After the slaughter in Paris I called a Portuguese friend in the Azores who had lived for nearly 20 years in California. We hadn’t talked in nearly half a year, but immediately communicated beyond words. There were long silences when words seemed not just superfluous, but wholly inadequate.
We remained with everything, and came to nothing. Our unspoken question was where things are going. We didn’t need to ask, didn’t need an answer.
It had rained hard in the morning, a welcome early season rain that augurs well for reducing California’s long drought. It was mostly overcast in the afternoon, and was lightly raining near sunset after I got off the phone.
I went outside. It was clear to the west, and sunlight flooded the treetops. Looking to the east I glimpsed part of a rainbow. Thinking little of it, I went into the backyard to see as much of it as I could. Suddenly I was witnessing the most vivid and complete double rainbow I’d ever seen.
My friend and housemate and I had had a fight, but the residue of it evaporated and I went in to get her after being struck immobile by the beauty of the rainbow for a minute or two. We’re lucky if we see 50 rainbows in our lives, and this is the clearest and sharpest one we’d probably ever see, I said. We grabbed our coats and went out.
We stood in the light rain, saying nothing. Every color was pure and distinct in the lower rainbow, whereas the colors of the upper one were smeared together. Both ran from horizon to horizon, a full 180 degrees.
We went into the front yard to get a better view, and if anything both rainbows grew more vivid. Monosyllabically, we wondered, how can there be beauty like this in a world such as this?
But even that juxtaposition was wiped away by the overwhelming sight of the semi-circles of color. “God is color,” I heard someone say once, and fully saw for myself the truth of it.
The meditative mind does not offer escape from the world. Indeed, it makes the world more painful and less able to be distanced from oneself. One is less able to separate oneself from suffering, sorrow and the unspeakable, increasing tragedy of the human condition.

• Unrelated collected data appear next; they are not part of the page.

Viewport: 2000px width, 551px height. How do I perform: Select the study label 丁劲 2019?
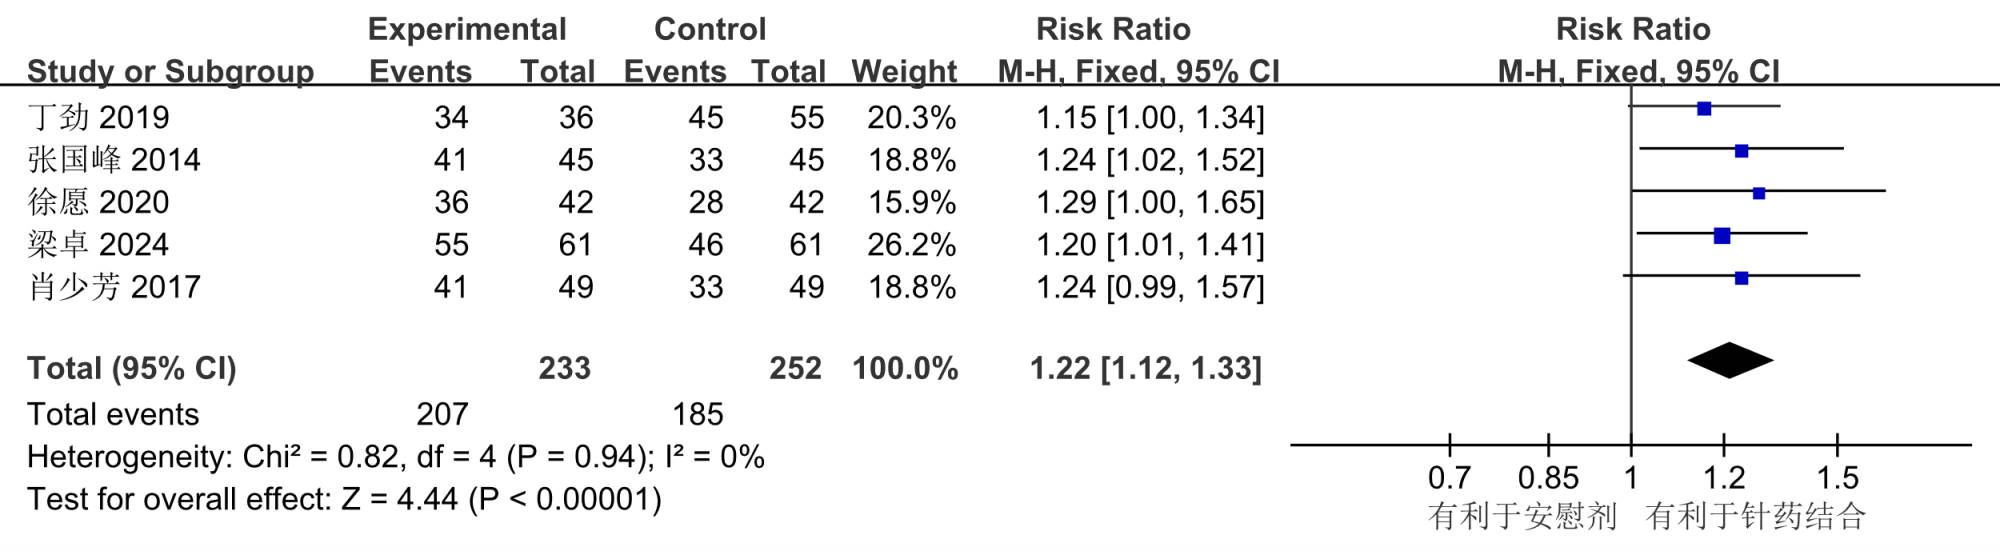click(98, 118)
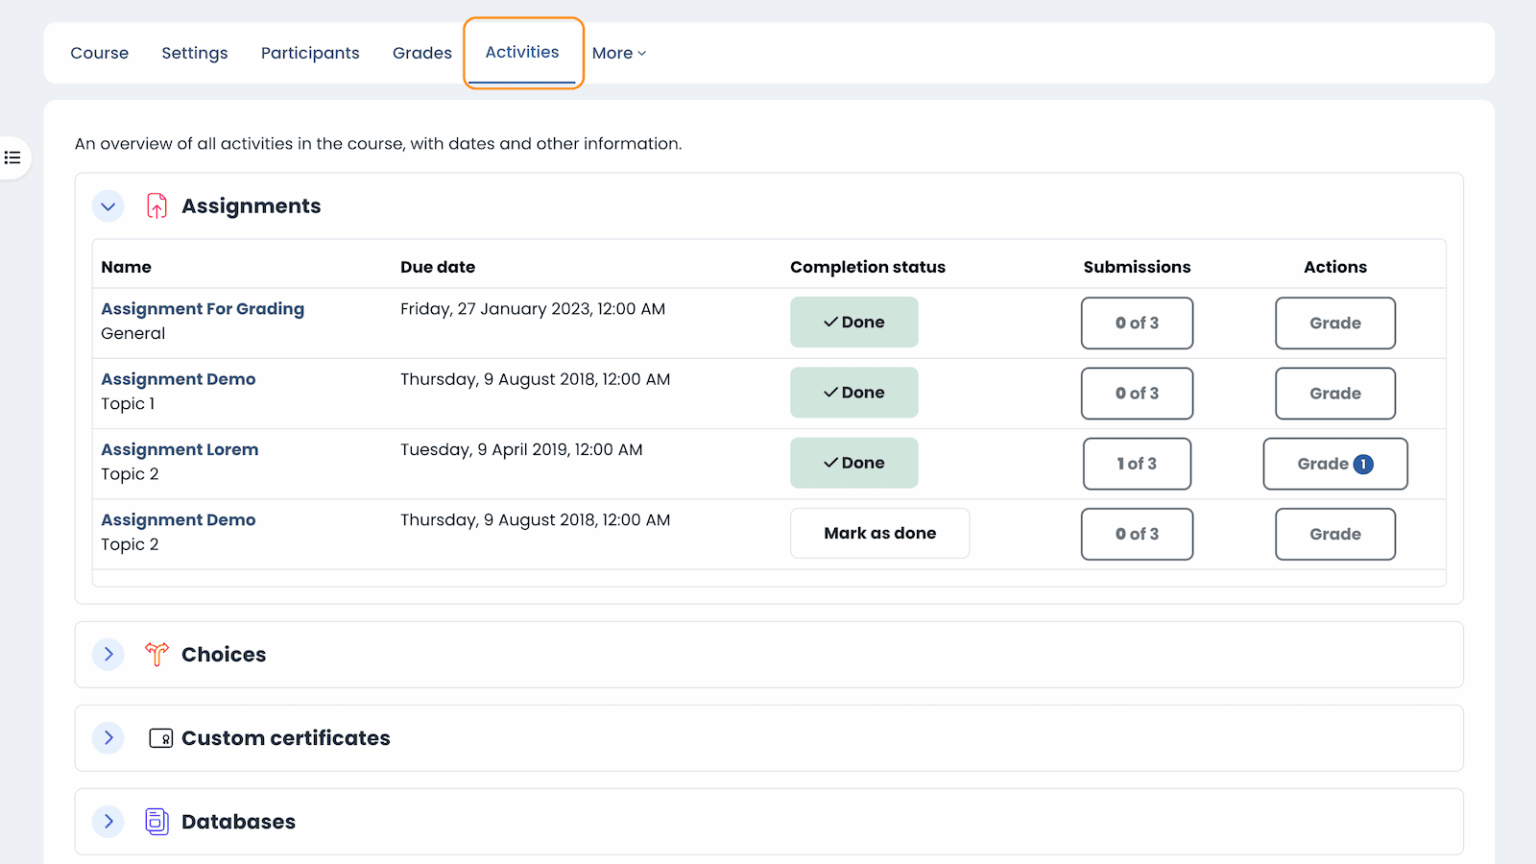1536x864 pixels.
Task: Click the Databases section icon
Action: coord(156,821)
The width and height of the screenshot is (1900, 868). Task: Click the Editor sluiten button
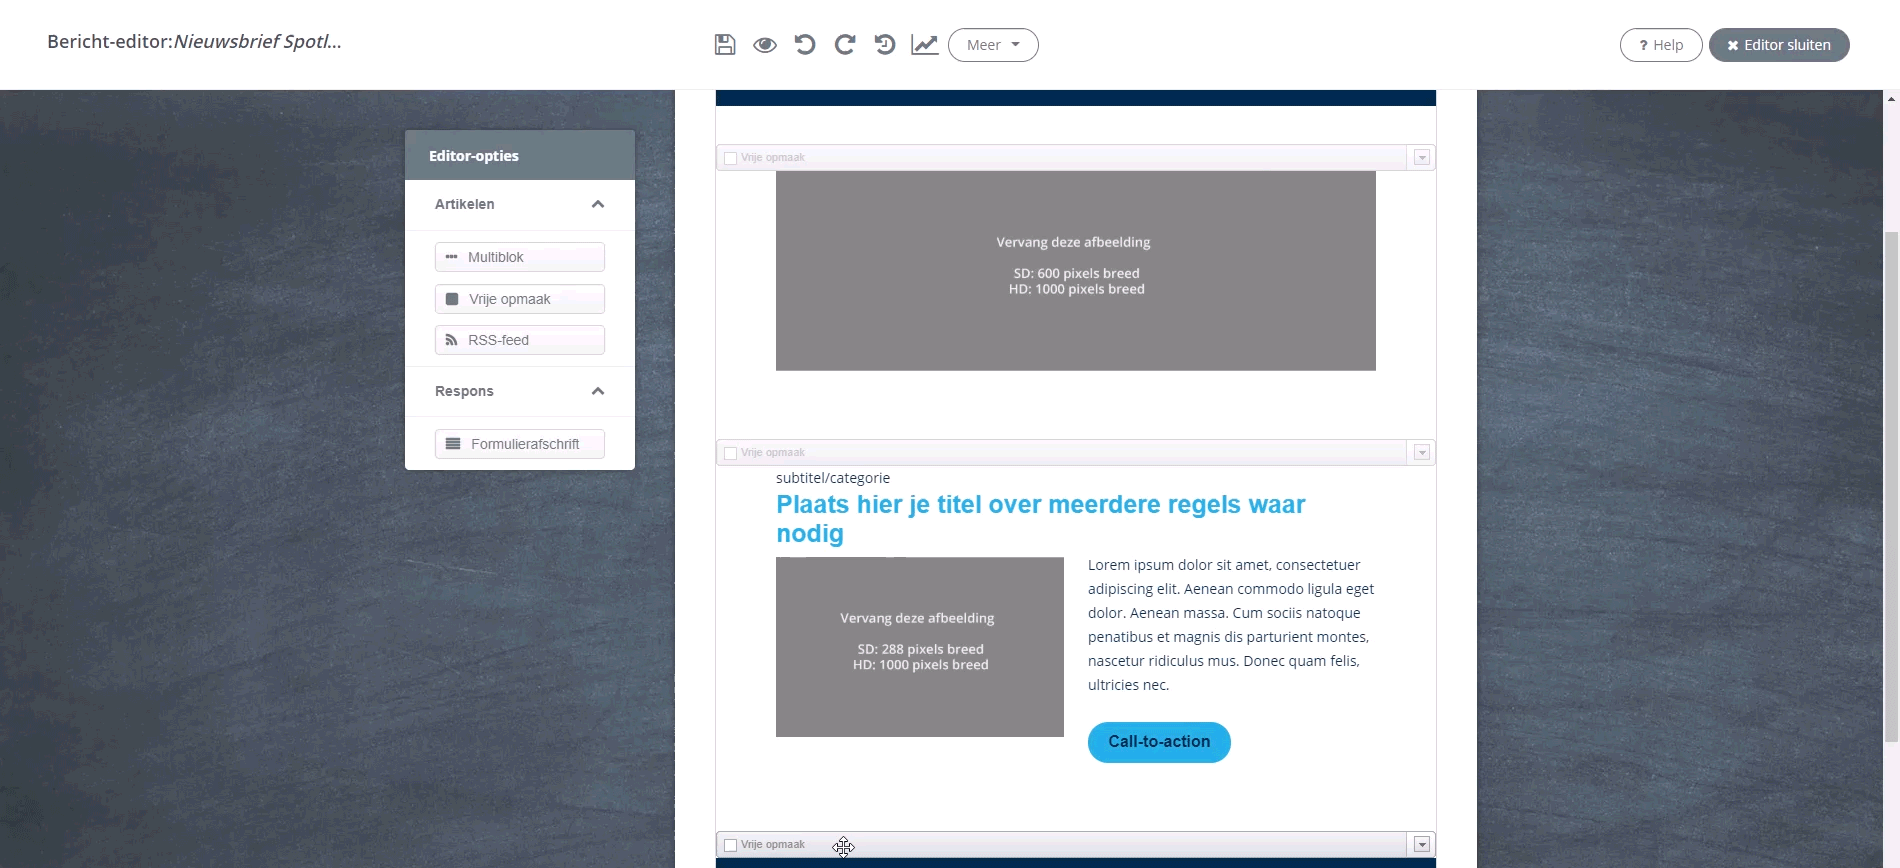(x=1779, y=45)
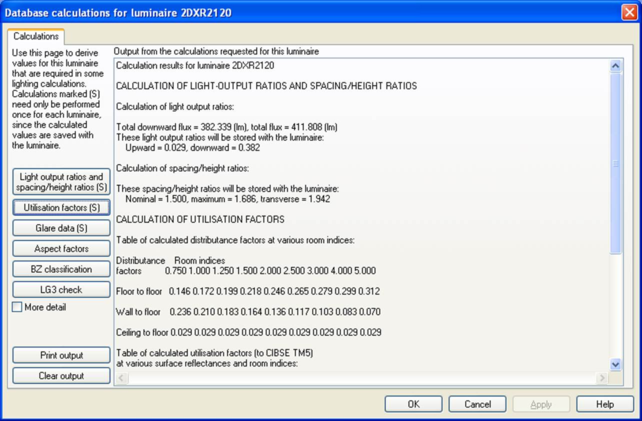The image size is (642, 421).
Task: Calculate Glare data (S)
Action: [x=61, y=228]
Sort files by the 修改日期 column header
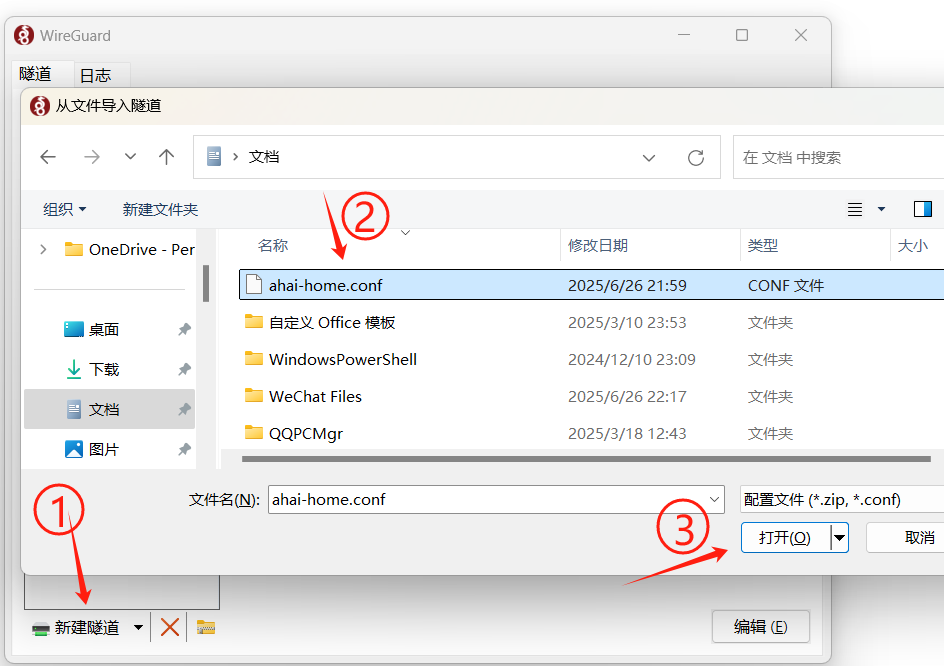This screenshot has width=944, height=666. click(x=598, y=245)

That distancing, which was sadly summed up by another friend who said in reaction to the latest terror, “oh well,” has the same root in killers and bystanders alike. That isn’t ‘moral relativism,’ it’s the truth. To seriously undertake to understand psychological separation within oneself is to no longer contribute to the consciousness that gives rise to war and terror.
Such understanding is much deeper than the intellectual, philosophical level, though it involves them. If the heart still beats within a person, if one isn’t inwardly dead, clear and logical explanations of the human mind and brain can augment spiritual growth.
The relationship between the brain and the mind is probably the most vexing problem in philosophy and science. Philosophically speaking, it’s important to have clear definitions and distinctions; meditatively speaking, it’s important to let them go completely.
Take this passage from the religious teacher Krishnamurti, for example, which gives an intimation of tremendous insight. It is, to my mind at least, philosophically unclear even as it is meditatively lucid. “Mind alone sees the whole and within the field of the mind is the brain; the brain cannot contain the mind, do what it will.”
To interpret what someone says is one thing, to see beyond words for oneself the truth or falseness of it another. I’m not interested in interpreting other teachers, much less so-called holy texts. (No text can be holy, and the idea of scripture—“the word of God”—whether Christian or Islamic, is a main source of division, conflict, war and terror, anathema to the authentically religious mind.)
Without getting into the question of whether there is mind without brain, my understanding, as best as I can express it in words, is to point toward the mind-as-thought as one movement, and the capacity for mind-as-not-thought in the brain as another.
The mind-as-thought evolved conscious separation for utilitarian purposes, but carried over psychologically, it became and continues to be the ancient habit of division. Seeing when to separate for use, and stopping there, means ending the projection of division within oneself. Then one is no longer psychologically and emotionally contributing to the terror of war and the war of terror.
But can we as ordinary human beings stop dividing? Or is it, as a Delta Airlines ad sonorously but rather malevolently intones?—“There is no stop in us. Or you. Only go.”
When the movement of thought in the brain is completely quiet, there is a completely different quality and meaning to the word mind. So even though it’s meditatively clear what Krishnamurti means, I feel it’s a mistake to equate and conflate the brain with the mind-as-thought.
The brain and the Mind (capitalizing the word to make a distinction, not referring to “the Mind of God”) are in harmony when the fragmenting, specializing mind is deeply quiet through undirected attention to its movement. In this sense, the brain cannot contain the Mind because the brain is inseparable from and in direct contact with the immanent cosmic mind.
In that state of wholeness, there is love beyond all knowing. Love is not preferential and particular. That’s utterly false, and willfully preaching it also lies at the root of evil.